Embedding AI Voice Control for Automobiles and More
Sensory Inc. is a leading provider of embedded AI technologies, including voice control in automobiles and consumer electronic products. The company recently demonstrated its TrulyNatural and TrulyHandsfree speech recognition and natural language understanding (NLU) platforms running on the Arm Cortex-M55 processor and Arm Ethos-U55 neural processing unit (NPU). This enables advanced wake words, voice-control, and NLU capabilities on low-power microcontrollers designed for consumer appliances.
Complex deep learning models run quickly and efficiently for speech recognition.
Memory footprint of a microwave language model reduced from 17 MB to 1.6 MB.
Customizable, accurate speech recognition, while adhering to consumer devices constraints.
Creating an Embedded Voice Assistant
Sensory used its VoiceHub tool to rapidly build a compact wake word and large vocabulary language model tailored for appliance voice control. The TrulyNatural speech recognition and NLU engine were optimized to run efficiently on the Alif Semiconductor Ensemble E3 SoC, which is powered by Arm Cortex-M55 and Arm Ethos-U55. All data stays on device, helping to ensure absolute data privacy for system users . The model can run effectively on the Cortex-M55 alone, but Sensory wanted to increase efficiency by using it with the Ethos-U55. Key optimizations included:
- Partitioning workloads across the Cortex-M55 and Ethos-U55 to maximize throughput. Speech recognition runs primarily on the Ethos-U55, with the Cortex-M55 handling text processing and intent determination.
- Accelerating machine learning functions within the Cortex-M55 with Arm Helium to reduce power consumption for always-on wake word detection.
- Optimizing memory usage and network architectures to minimize bandwidth needs for the Cortex-M55 core.
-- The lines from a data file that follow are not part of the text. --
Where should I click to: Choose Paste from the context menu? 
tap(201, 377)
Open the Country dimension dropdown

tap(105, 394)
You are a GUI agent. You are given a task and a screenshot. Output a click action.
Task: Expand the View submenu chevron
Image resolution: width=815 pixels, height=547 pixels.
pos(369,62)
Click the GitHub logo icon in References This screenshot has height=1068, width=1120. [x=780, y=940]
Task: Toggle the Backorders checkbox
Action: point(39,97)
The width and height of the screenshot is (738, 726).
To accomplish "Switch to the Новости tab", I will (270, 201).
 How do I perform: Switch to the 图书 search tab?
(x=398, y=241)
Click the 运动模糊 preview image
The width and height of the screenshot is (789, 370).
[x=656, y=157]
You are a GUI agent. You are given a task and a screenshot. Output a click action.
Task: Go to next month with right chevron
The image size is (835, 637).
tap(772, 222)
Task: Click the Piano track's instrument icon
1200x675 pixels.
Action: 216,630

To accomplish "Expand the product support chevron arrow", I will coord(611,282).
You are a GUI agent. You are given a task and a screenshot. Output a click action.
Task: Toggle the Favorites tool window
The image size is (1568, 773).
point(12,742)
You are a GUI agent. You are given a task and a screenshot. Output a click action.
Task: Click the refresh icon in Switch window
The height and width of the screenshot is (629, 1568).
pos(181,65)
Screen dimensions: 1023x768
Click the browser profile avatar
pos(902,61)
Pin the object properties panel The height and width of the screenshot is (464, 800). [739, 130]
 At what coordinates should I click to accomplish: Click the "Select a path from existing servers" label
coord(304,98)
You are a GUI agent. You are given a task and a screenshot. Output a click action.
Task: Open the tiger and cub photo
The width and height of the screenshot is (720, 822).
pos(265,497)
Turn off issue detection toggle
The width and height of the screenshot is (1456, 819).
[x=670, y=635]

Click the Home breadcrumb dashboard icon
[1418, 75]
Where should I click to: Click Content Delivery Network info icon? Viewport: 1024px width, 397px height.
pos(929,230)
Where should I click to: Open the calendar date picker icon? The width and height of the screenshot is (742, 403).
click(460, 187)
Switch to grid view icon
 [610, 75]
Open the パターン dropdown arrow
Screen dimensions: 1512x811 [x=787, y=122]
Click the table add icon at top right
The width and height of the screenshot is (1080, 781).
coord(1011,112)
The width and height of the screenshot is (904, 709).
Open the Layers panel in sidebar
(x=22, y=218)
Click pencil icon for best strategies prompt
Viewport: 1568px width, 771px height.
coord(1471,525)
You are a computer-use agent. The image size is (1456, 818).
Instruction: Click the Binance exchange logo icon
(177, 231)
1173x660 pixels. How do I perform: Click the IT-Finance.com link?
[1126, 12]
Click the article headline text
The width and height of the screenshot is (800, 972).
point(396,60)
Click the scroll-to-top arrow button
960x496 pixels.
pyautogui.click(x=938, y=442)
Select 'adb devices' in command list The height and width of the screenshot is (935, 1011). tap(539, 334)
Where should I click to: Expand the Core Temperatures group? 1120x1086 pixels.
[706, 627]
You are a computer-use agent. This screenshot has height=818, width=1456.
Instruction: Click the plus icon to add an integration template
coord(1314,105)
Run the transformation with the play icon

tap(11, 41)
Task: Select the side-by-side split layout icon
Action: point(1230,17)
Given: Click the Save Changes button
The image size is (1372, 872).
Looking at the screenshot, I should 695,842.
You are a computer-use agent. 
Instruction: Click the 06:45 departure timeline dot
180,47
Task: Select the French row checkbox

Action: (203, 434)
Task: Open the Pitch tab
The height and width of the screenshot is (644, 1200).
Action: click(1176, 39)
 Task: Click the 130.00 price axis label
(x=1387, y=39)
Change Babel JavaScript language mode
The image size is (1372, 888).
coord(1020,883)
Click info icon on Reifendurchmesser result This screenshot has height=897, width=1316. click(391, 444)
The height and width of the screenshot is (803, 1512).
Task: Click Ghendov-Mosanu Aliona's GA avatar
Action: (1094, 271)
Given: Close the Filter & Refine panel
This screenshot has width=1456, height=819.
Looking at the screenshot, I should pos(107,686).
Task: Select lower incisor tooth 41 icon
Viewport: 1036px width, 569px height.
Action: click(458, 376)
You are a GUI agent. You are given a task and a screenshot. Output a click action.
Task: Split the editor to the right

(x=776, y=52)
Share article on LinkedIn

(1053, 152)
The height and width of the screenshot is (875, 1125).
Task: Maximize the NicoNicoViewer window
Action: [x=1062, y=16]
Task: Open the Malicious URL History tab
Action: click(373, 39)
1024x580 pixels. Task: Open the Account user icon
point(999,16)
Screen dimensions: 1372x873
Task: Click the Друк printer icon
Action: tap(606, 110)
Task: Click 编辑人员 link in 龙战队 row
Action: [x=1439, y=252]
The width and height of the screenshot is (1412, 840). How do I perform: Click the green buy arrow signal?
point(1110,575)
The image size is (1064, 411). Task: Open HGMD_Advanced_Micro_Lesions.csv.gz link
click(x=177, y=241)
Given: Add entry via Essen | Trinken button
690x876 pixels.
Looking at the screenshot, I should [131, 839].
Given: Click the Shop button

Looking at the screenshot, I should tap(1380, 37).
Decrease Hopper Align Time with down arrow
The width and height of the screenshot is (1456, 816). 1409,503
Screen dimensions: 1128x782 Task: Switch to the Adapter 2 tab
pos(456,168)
- Reducing model size using Ethos-U55 native support for INT8 quantization and sparsity. This was critical for fitting into the memory-constrained environment of a microcontroller
These software optimizations allowed the advanced TrulyNatural engine to run smoothly on the Arm Cortex-M55 and Ethos-U55 accelerator on Alif’s Ensemble E3 platform. The solution provides customizable, accurate speech recognition and understanding, while adhering to the tight performance constraints of consumer devices.
Discover the Real-World Impact of Edge AI
Explore in-depth use cases that show how edge AI is powering the next generation of IoT, solving real-world problems, driving faster decisions, and lowering costs through smarter operations right at the device level.
- Sensory delivers embedded voice assistants using Arm-based processors for offline, private control.
- Arm Cortex-M55 and Ethos-U55 powered speech models with no need for cloud connectivity.
- Arm quantization and Helium optimizations reduced model size from 17 MB to 1.6 MB.
- Sensory used Arm tools to partition workloads and improve speed, power, and responsiveness.
- Arm enabled Sensory to deliver fast, private voice control within microcontroller constraints.